* _INSTRUCTION_:
Reproduce verbatim the part of the data that opens with the line containing "Click Bullish Consensus badge beside FTSE 100" and runs through the end of the data, including both ends. Leave the pictures out of your answer.

* _DATA ROWS_:
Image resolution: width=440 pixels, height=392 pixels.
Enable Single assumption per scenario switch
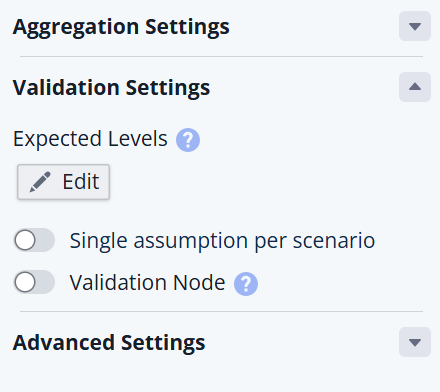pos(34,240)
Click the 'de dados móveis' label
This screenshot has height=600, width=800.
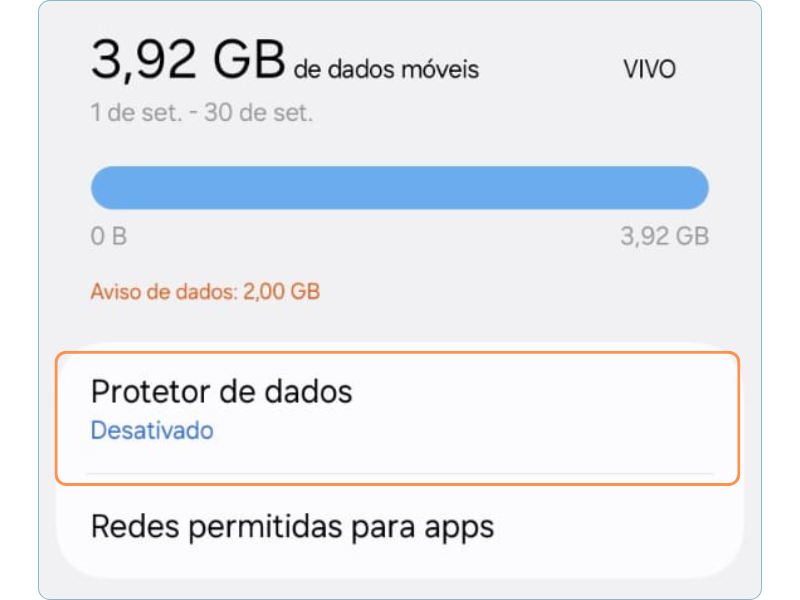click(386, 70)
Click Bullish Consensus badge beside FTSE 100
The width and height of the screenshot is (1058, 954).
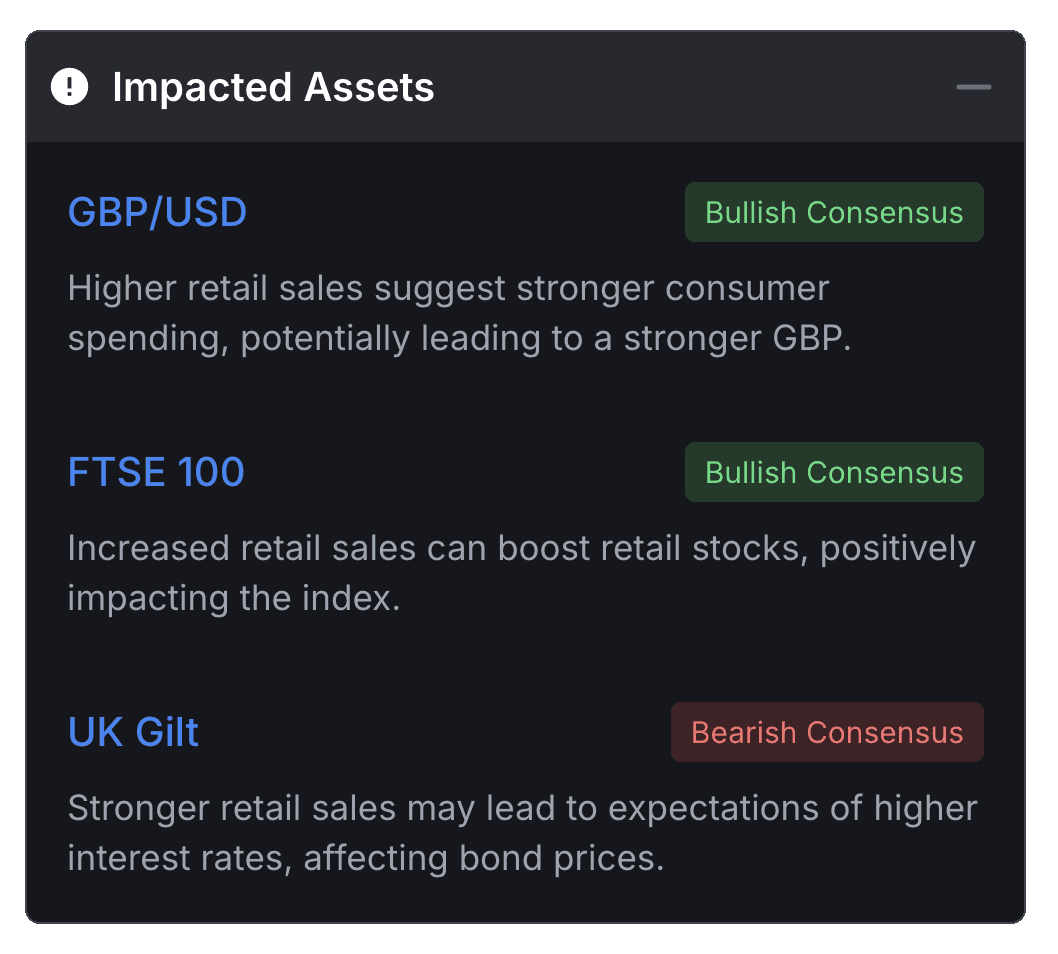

* _COMPLETED TASK_:
Click Bullish Consensus badge beside FTSE 100
The width and height of the screenshot is (1058, 954).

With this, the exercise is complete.